#### AIM OF THE TASK:
The whole listing is to be repeated exactly. Add nothing.

[Start of section]

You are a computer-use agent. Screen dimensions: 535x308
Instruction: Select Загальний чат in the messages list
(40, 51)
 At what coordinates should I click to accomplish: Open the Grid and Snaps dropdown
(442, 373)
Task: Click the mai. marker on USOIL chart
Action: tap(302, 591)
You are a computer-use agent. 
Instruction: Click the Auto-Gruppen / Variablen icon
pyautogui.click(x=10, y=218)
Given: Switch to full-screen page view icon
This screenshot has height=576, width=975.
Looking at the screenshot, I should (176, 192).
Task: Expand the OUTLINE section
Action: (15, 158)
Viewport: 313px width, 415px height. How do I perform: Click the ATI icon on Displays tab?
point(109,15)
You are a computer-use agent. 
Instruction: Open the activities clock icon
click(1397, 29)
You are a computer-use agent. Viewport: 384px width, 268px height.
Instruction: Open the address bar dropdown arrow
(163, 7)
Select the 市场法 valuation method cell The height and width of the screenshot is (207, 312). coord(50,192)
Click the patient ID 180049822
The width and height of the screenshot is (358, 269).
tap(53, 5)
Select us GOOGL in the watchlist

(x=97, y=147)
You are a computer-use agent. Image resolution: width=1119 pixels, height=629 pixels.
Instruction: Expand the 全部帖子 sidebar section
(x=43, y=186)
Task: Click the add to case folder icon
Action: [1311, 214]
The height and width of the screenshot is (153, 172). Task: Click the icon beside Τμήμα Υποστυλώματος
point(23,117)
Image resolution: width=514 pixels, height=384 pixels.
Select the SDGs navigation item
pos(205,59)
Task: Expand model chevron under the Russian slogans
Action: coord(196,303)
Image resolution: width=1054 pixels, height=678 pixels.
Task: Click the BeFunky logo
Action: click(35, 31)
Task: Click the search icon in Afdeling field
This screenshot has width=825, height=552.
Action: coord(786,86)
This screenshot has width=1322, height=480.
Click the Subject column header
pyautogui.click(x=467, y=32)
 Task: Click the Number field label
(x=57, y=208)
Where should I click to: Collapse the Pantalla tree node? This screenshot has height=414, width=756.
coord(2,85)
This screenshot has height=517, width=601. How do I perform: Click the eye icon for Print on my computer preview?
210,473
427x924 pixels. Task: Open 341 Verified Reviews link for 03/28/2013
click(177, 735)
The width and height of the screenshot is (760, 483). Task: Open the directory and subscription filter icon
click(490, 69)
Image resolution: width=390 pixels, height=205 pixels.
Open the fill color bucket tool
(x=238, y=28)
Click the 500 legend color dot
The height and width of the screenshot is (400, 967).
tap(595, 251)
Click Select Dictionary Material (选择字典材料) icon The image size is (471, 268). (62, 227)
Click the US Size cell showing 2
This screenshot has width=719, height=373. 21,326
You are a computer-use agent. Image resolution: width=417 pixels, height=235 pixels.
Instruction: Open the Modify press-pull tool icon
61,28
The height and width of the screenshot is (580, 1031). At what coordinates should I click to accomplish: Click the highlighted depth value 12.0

[End of section]

#### RESULT OF THE EXERCISE:
You are a computer-use agent. Screen dimensions: 535x308
Instruction: Select Загальний чат in the messages list
(40, 51)
 At what coordinates should I click to accomplish: Open the Grid and Snaps dropdown
(442, 373)
Task: Click the mai. marker on USOIL chart
Action: tap(302, 591)
You are a computer-use agent. 
Instruction: Click the Auto-Gruppen / Variablen icon
pyautogui.click(x=10, y=218)
Given: Switch to full-screen page view icon
This screenshot has height=576, width=975.
Looking at the screenshot, I should (176, 192).
Task: Expand the OUTLINE section
Action: (15, 158)
Viewport: 313px width, 415px height. How do I perform: Click the ATI icon on Displays tab?
point(109,15)
You are a computer-use agent. 
Instruction: Open the activities clock icon
click(1397, 29)
You are a computer-use agent. Viewport: 384px width, 268px height.
Instruction: Open the address bar dropdown arrow
(163, 7)
Select the 市场法 valuation method cell The height and width of the screenshot is (207, 312). coord(50,192)
Click the patient ID 180049822
The width and height of the screenshot is (358, 269).
tap(53, 5)
Select us GOOGL in the watchlist

(x=97, y=147)
You are a computer-use agent. Image resolution: width=1119 pixels, height=629 pixels.
Instruction: Expand the 全部帖子 sidebar section
(x=43, y=186)
Task: Click the add to case folder icon
Action: [1311, 214]
The height and width of the screenshot is (153, 172). Task: Click the icon beside Τμήμα Υποστυλώματος
point(23,117)
Image resolution: width=514 pixels, height=384 pixels.
Select the SDGs navigation item
pos(205,59)
Task: Expand model chevron under the Russian slogans
Action: coord(196,303)
Image resolution: width=1054 pixels, height=678 pixels.
Task: Click the BeFunky logo
Action: click(35, 31)
Task: Click the search icon in Afdeling field
This screenshot has width=825, height=552.
Action: coord(786,86)
This screenshot has width=1322, height=480.
Click the Subject column header
pyautogui.click(x=467, y=32)
 Task: Click the Number field label
(x=57, y=208)
Where should I click to: Collapse the Pantalla tree node? This screenshot has height=414, width=756.
coord(2,85)
This screenshot has height=517, width=601. How do I perform: Click the eye icon for Print on my computer preview?
210,473
427x924 pixels. Task: Open 341 Verified Reviews link for 03/28/2013
click(177, 735)
The width and height of the screenshot is (760, 483). Task: Open the directory and subscription filter icon
click(490, 69)
Image resolution: width=390 pixels, height=205 pixels.
Open the fill color bucket tool
(x=238, y=28)
Click the 500 legend color dot
The height and width of the screenshot is (400, 967).
tap(595, 251)
Click Select Dictionary Material (选择字典材料) icon The image size is (471, 268). (62, 227)
Click the US Size cell showing 2
This screenshot has width=719, height=373. 21,326
You are a computer-use agent. Image resolution: width=417 pixels, height=235 pixels.
Instruction: Open the Modify press-pull tool icon
61,28
The height and width of the screenshot is (580, 1031). At what coordinates should I click to accomplish: Click the highlighted depth value 12.0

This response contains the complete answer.